Work task: The answer is the exact text of every line from the one that contains "Screen dimensions: 333x242" to the final line of the entries below, with pictures left out.

Provided entries:
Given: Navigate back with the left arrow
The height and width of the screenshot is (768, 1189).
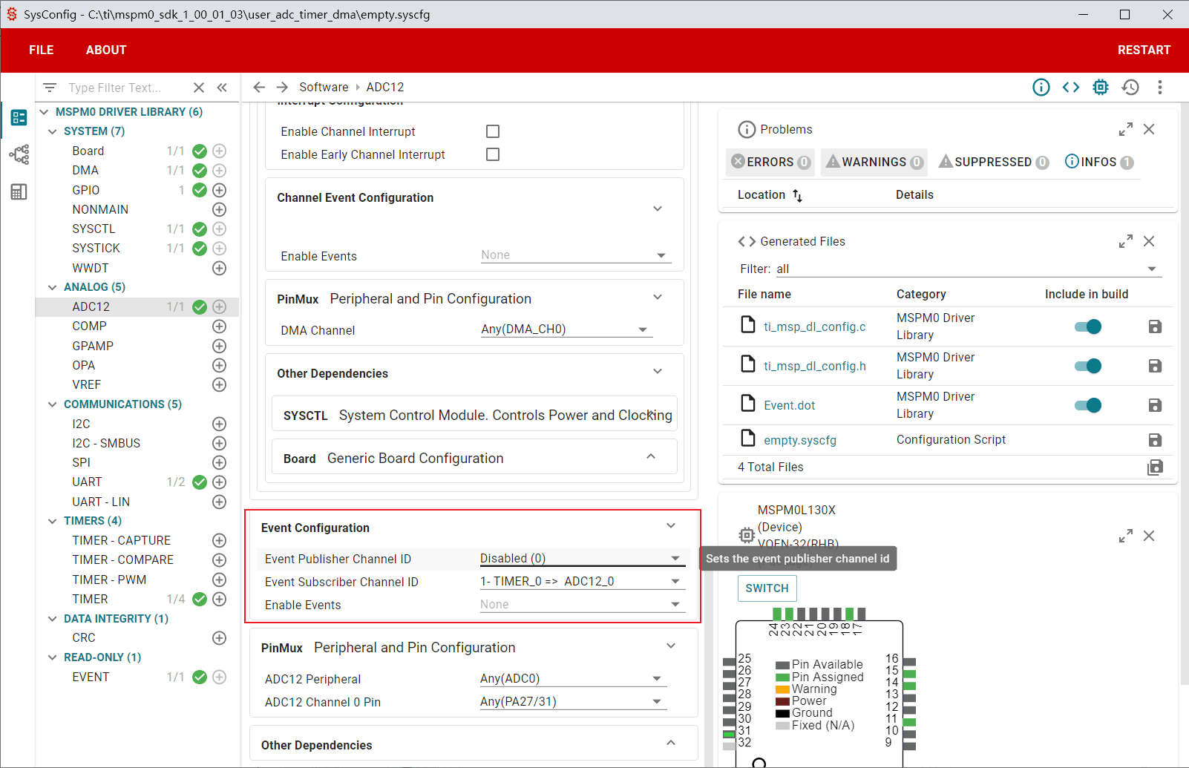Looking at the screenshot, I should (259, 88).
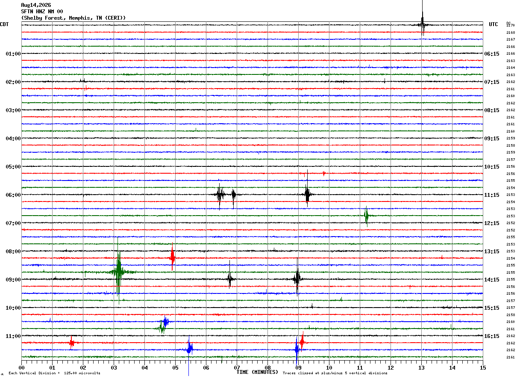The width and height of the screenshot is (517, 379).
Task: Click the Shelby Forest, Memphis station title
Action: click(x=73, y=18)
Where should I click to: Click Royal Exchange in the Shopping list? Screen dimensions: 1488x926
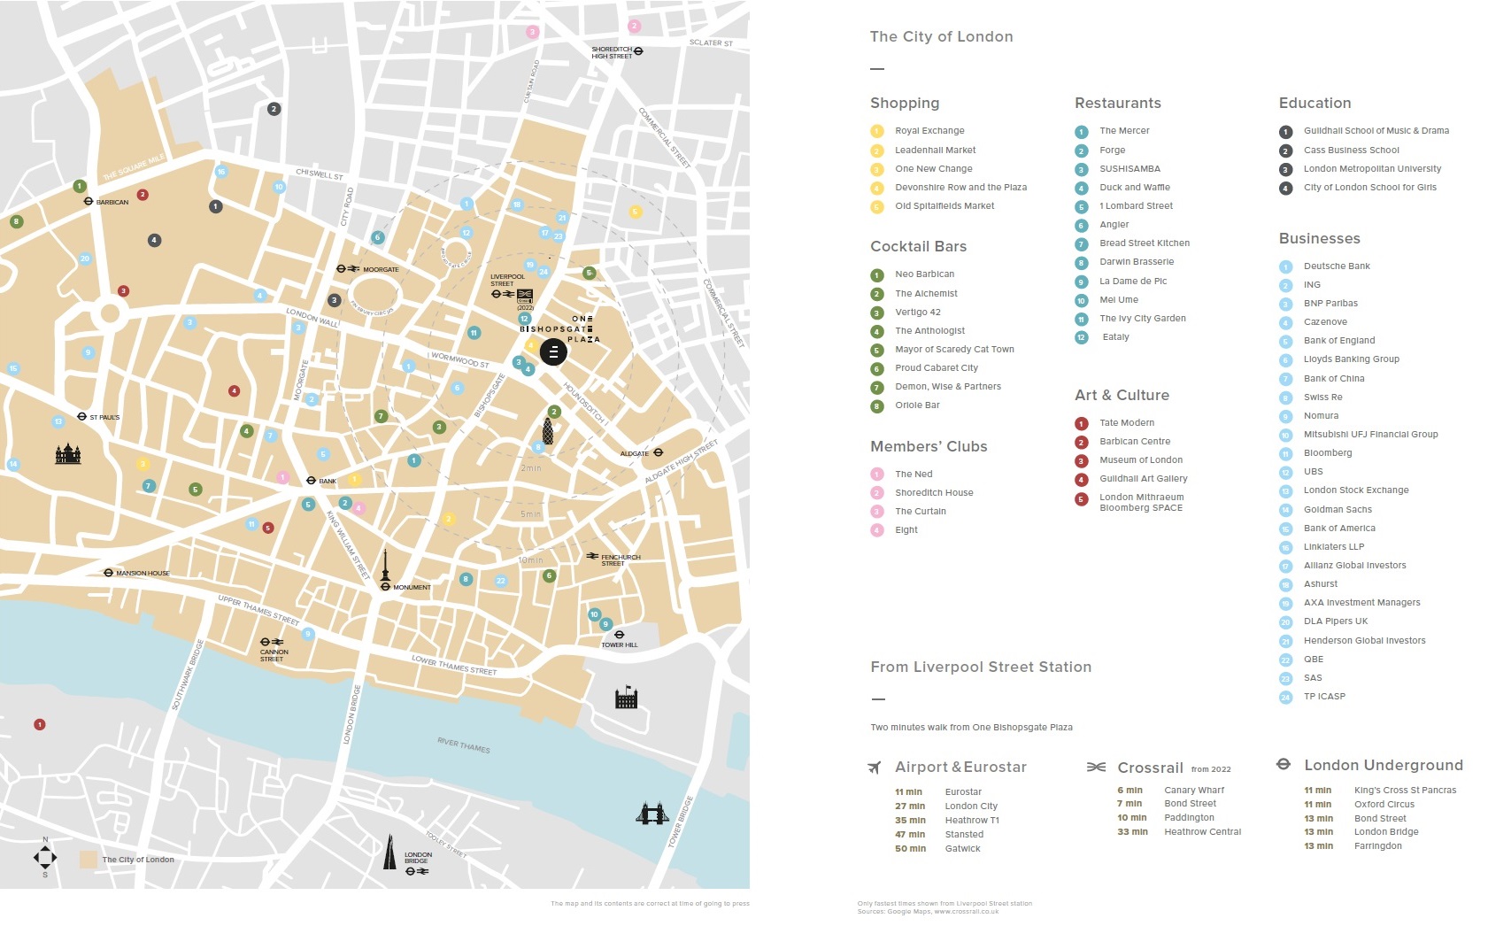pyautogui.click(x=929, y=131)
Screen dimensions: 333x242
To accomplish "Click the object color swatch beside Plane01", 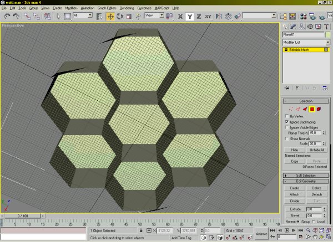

Answer box:
Screen dimensions: 333x242
To accomplish "Click the object color swatch beside Plane01", 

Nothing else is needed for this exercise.